═══ Records shown

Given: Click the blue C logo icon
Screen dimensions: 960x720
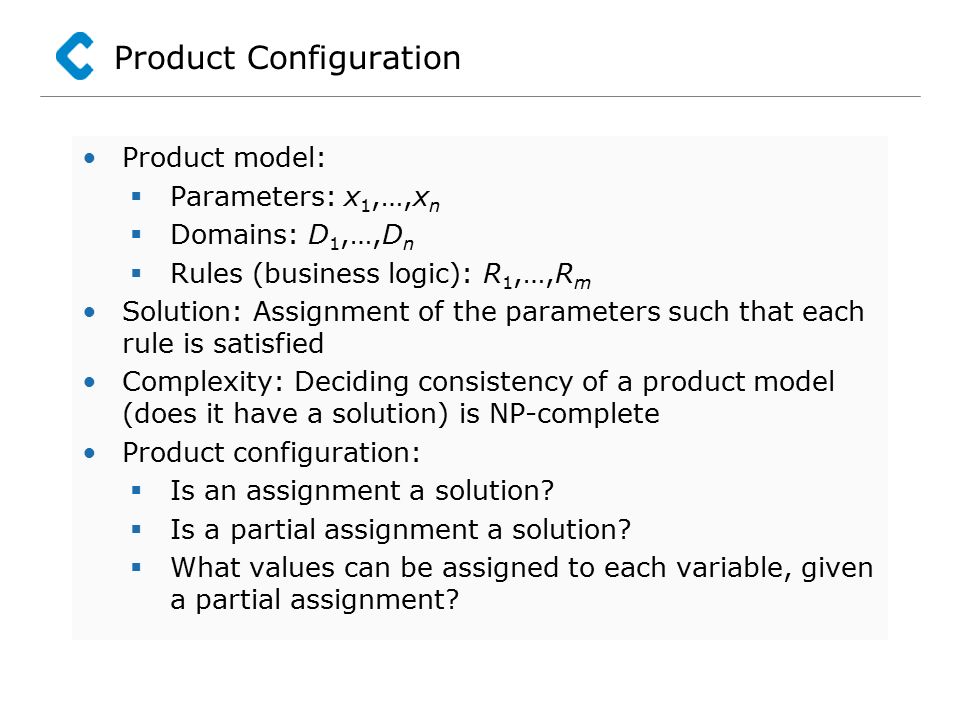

══════
═══ Records shown

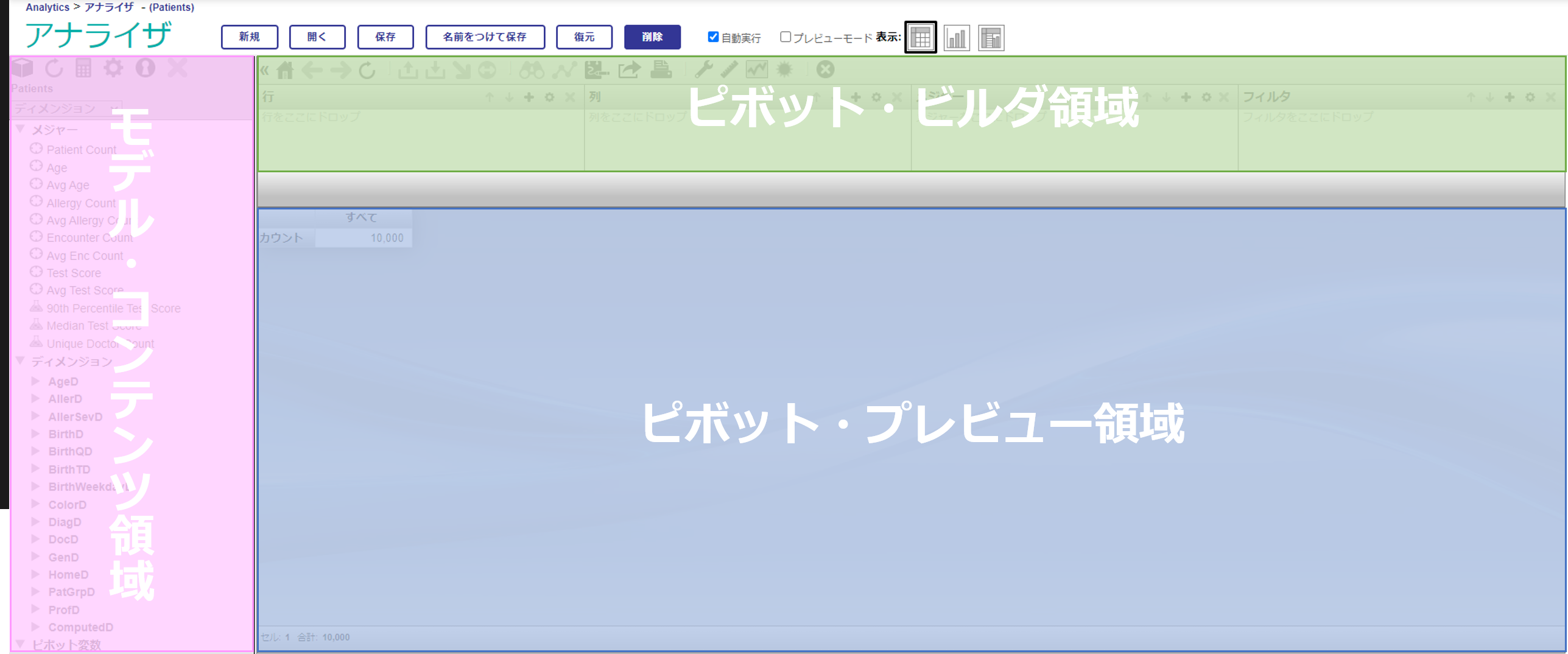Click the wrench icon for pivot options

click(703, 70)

══════
═══ Records shown

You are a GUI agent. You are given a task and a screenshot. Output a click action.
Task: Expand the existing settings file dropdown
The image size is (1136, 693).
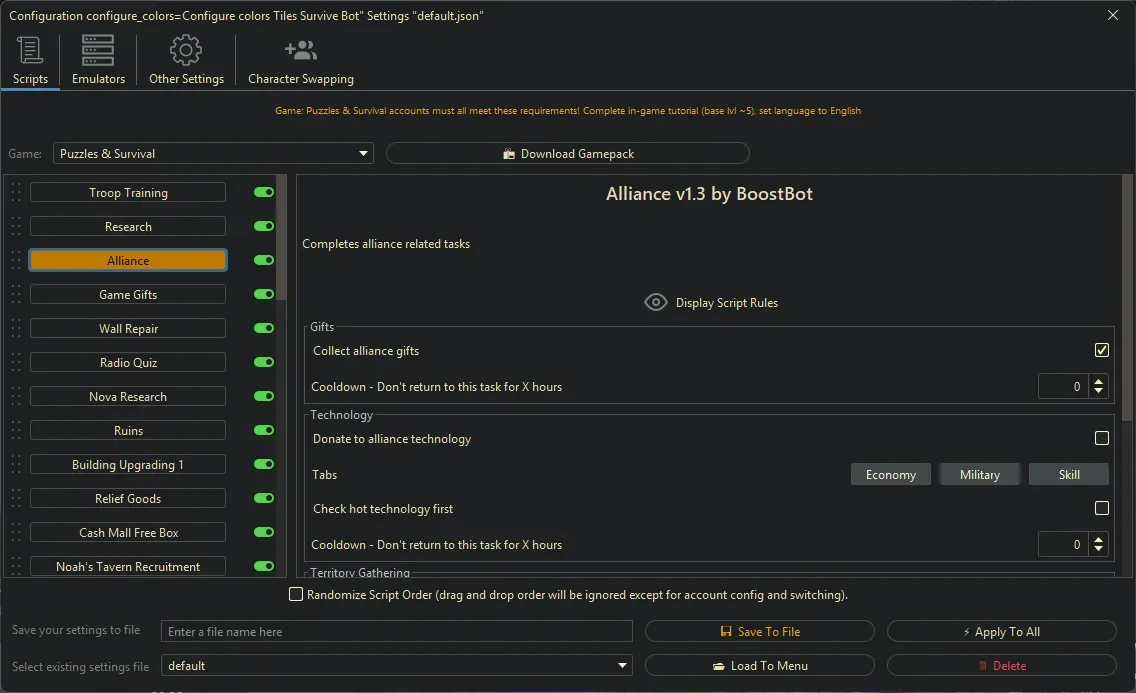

══════

# [Activity]
One stretch of the lines above is wanted, from the line that contains "Given: Click the blue C logo icon" through the line that contains "Screen dimensions: 960x720". Output it exactly.

# [Answer section]
Given: Click the blue C logo icon
Screen dimensions: 960x720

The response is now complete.